Data extracted from a collection:
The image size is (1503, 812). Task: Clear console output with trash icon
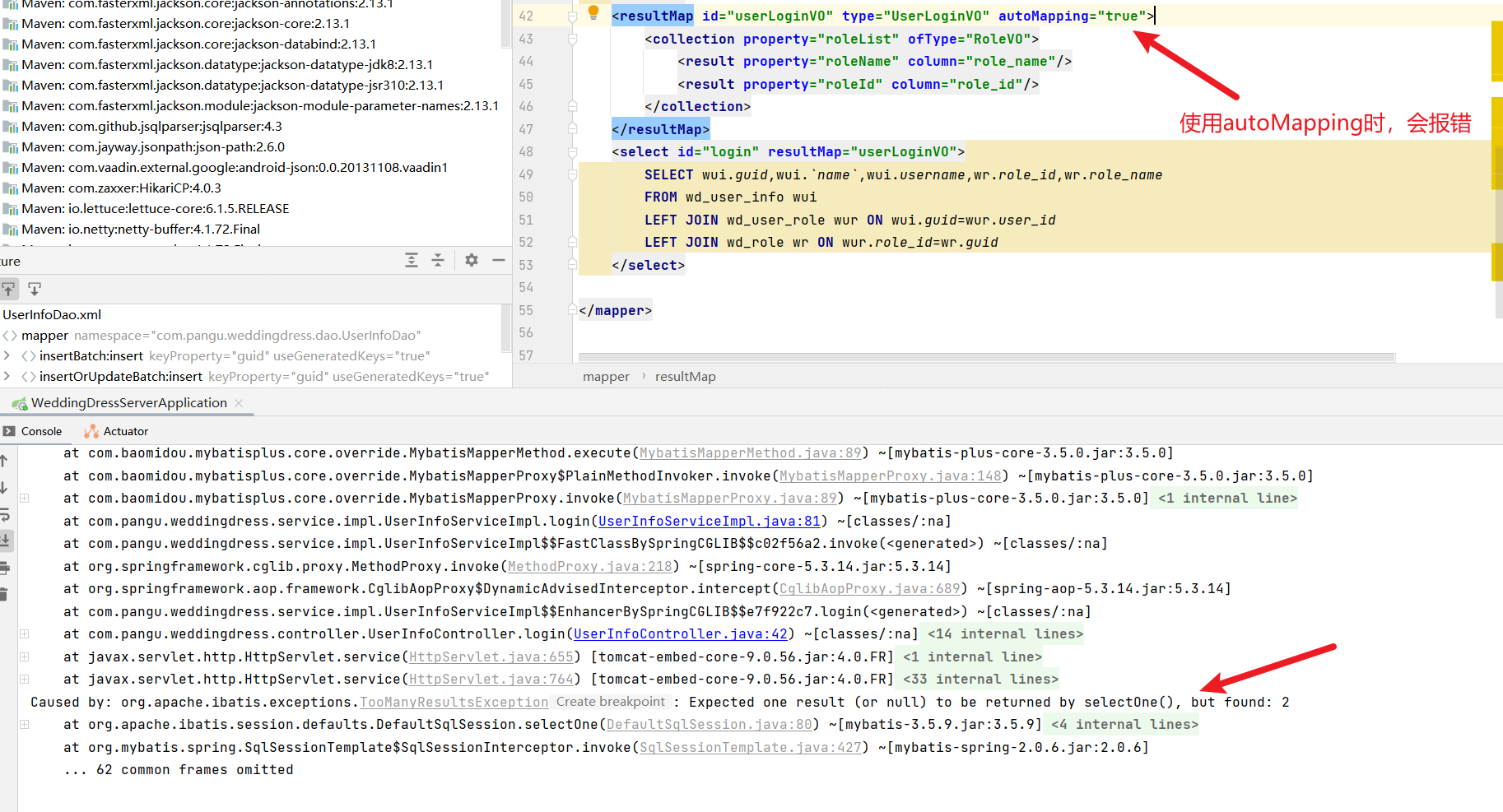point(4,594)
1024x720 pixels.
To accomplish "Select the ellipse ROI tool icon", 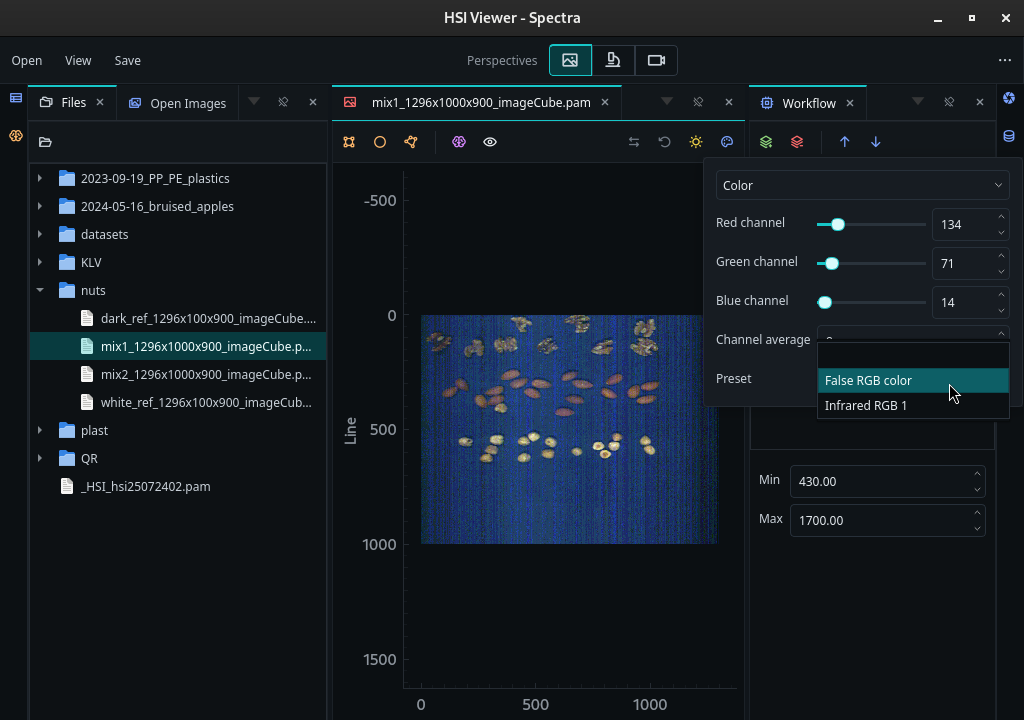I will (379, 142).
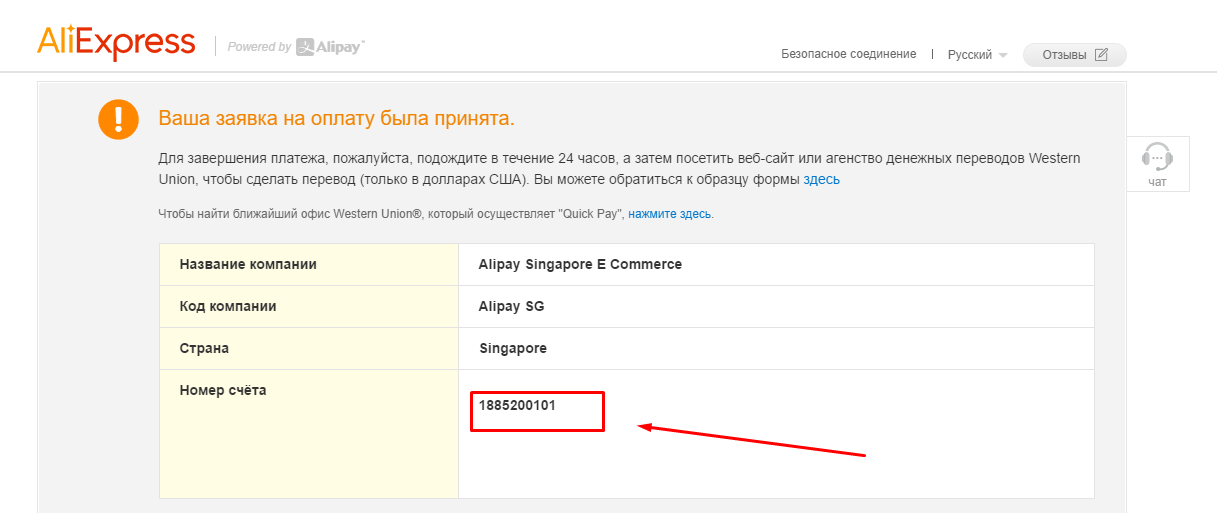Click the edit pencil icon in Отзывы
Screen dimensions: 1217x513
(x=1101, y=55)
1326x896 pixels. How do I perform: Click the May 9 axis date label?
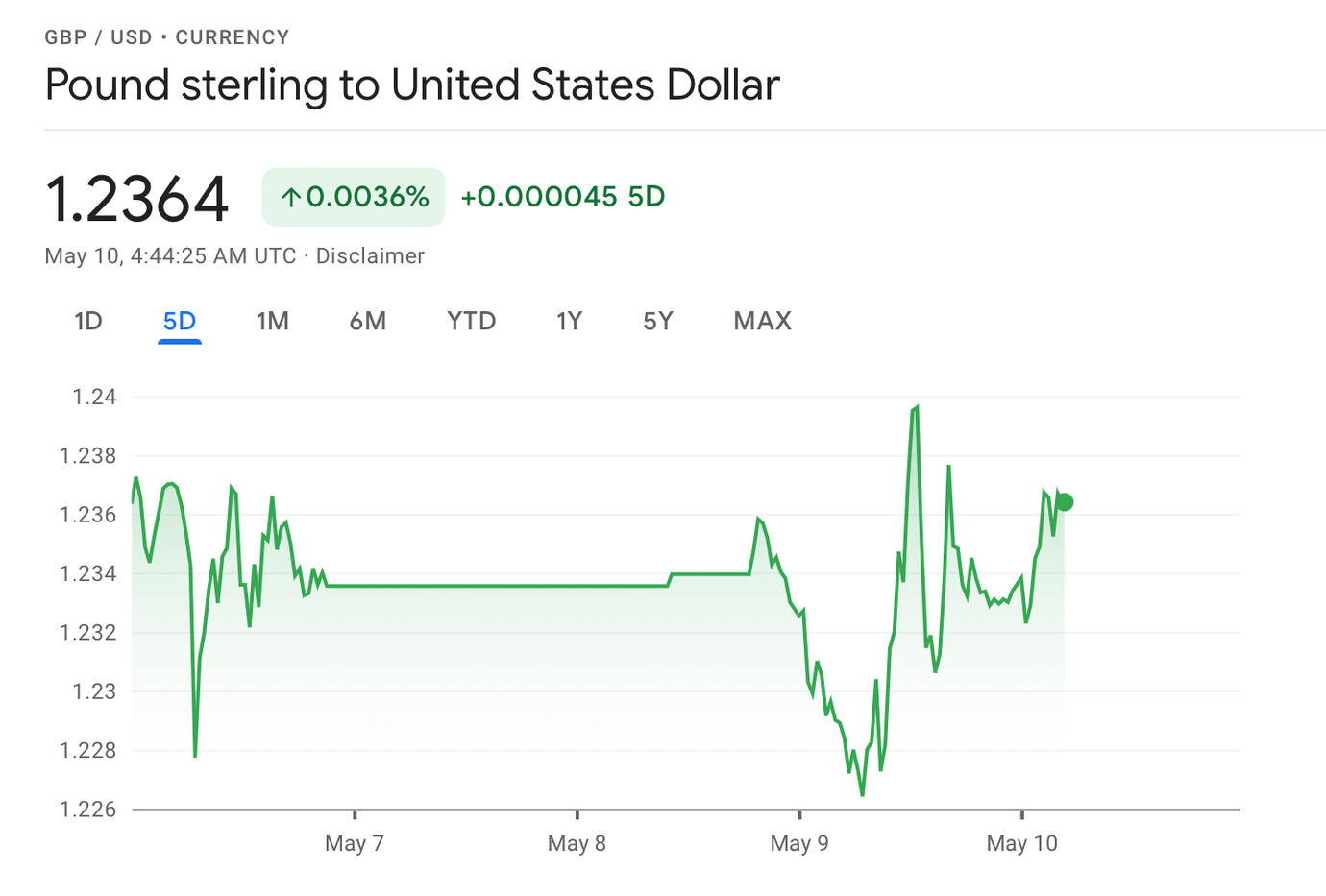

**Problem:**
Using the data above, count the lines where "pixels" appears. Reply with the number only.

**Result below:**
2